Experiment #2 Now I fixed the amount of water (0.5 kg) but I used four different pans: a baby pan (0.487 kg: diameter 15 cm); a mother pan (0.601 kg: diameter 17 cm); a daddy pan (0.834 kg: diameter 19 cm) and a big daddy pan (1.8 kg: diameter 24.5 cm). I measured the water temperature at the start, heated for 60 seconds and measured the temperature again, and then heated for another 60 seconds. The results are shown in the chart below.
The main observation is that the water heats significantly faster in the largest pan. After 60 seconds the temperature of the water in the small pan had risen 20 °C whereas the water in the largest pan was 5 °C hotter – despite the extra 0.347 kg of steel that needed heating. This is consistent with the idea that a great deal of the heat energy is lost because the hot gas from the combustion does not remain in contact with the base long enough to transfer its heat. On small pans, hot gases escape around the edge of the pan.
I estimated the heat capacity of the pans and then calculated the fraction of the energy of the gas that the [pan + water] combination had captured. The data show a linear dependence on area with the largest pan capturing a plausible 83% of the calorific energy of the fuel.
Experiment #3 It occurred to me that the underside of the kettle (or pans) might become extremely hot and radiate a significant amount of energy. However borrowing a thermal camera from work, the hottest features I could see were only just over 200 °C. Even accounting for the considerable uncertainties in this estimate, the radiated energy from the base of the kettle is only a few tens of watts at most, and can’t account for the energy losses of hundreds of watts that I have observed. A picture of the kettle on the hob shows the strong heating of the base of the cooker and the handle – which was indeed too hot to hold.
So now a general picture emerges: although cooking with gas uses a primary fuel, typically half of that energy is lost on the hob. Using a large pan on a small flame, I managed to capture as much as 83% of the primary energy, but for a kettle, 50% is probably more typical. Using a large flame on a small kettle will easily waste more than 50% of the energy.

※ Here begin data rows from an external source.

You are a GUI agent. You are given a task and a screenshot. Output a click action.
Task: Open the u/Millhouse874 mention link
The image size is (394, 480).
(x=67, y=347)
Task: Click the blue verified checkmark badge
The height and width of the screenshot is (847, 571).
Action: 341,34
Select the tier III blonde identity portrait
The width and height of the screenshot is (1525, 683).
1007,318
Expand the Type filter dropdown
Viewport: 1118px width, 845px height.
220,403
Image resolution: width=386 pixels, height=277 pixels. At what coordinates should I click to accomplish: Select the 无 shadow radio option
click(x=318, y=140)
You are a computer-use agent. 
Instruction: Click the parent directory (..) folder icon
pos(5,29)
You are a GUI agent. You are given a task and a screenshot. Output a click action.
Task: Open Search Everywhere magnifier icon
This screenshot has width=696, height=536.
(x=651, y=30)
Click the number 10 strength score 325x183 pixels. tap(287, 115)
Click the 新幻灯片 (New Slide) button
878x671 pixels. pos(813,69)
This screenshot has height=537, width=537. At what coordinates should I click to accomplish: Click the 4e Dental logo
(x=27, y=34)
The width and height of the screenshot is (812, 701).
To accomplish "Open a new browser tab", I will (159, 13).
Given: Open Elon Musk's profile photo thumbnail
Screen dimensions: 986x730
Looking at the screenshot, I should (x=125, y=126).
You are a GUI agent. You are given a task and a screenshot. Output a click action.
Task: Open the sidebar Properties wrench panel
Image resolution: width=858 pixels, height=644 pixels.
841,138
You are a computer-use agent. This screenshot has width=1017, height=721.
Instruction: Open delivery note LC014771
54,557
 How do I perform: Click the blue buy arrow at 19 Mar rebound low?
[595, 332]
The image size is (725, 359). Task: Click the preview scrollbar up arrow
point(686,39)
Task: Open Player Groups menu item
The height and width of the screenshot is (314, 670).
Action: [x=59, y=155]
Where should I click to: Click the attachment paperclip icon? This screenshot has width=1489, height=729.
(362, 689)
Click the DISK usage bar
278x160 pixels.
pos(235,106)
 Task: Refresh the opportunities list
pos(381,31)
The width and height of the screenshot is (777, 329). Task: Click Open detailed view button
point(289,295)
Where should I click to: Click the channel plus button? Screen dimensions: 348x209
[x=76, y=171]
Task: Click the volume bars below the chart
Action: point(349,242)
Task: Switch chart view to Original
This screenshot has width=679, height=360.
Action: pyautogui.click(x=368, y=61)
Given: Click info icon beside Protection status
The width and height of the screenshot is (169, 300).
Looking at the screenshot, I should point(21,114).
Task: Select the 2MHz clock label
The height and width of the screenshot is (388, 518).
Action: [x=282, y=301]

And I can now answer my initial question: Should I use an electric kettle (in which 60% of the primary energy is discarded at the power station, but which is essentially 100% efficient in my kitchen) or a gas kettle (in which nearly all the energy of the primary fuel is delivered but which is only rough 50% efficient in my kitchen)? My answer is that it makes very little difference. It is best to use whichever device allows you to easily boil the correct amount of water – and not to boil water which is then unused.